Could you set down exactly the lines in the records below between the line holding "Given: Select the Khối lượng column header" and the line holding "The height and", inclusive?

───── SOURCE DATA ─────

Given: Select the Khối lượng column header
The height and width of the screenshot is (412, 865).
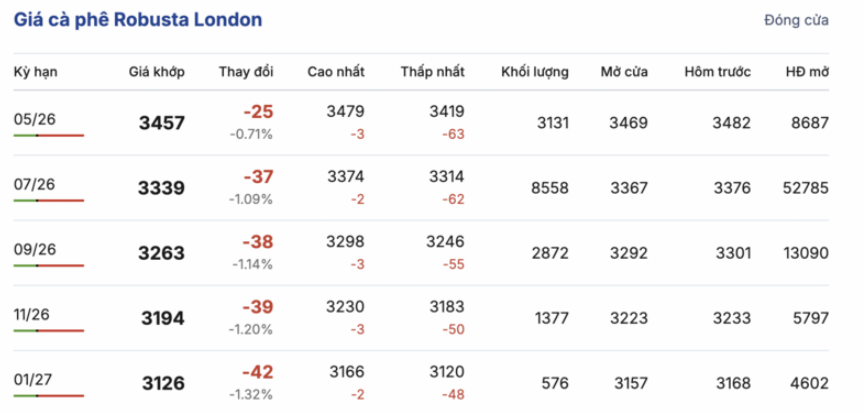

─────
───── SOURCE DATA ─────

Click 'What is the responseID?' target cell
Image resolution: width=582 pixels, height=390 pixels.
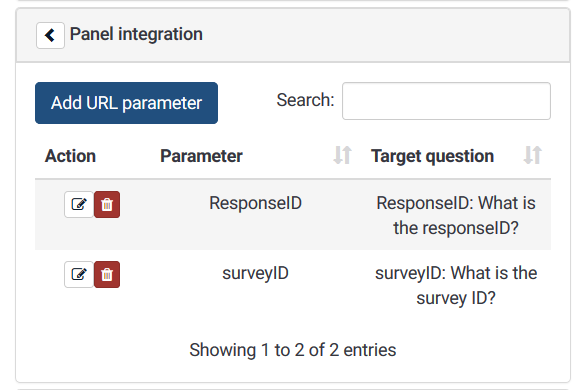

─────
───── SOURCE DATA ─────

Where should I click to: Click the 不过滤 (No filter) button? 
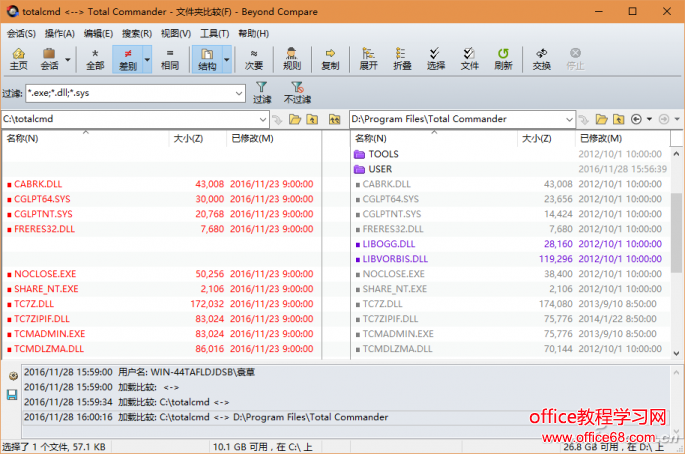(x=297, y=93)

─────

REPLY –
Given: Select the Khối lượng column header
The height and width of the screenshot is (412, 865).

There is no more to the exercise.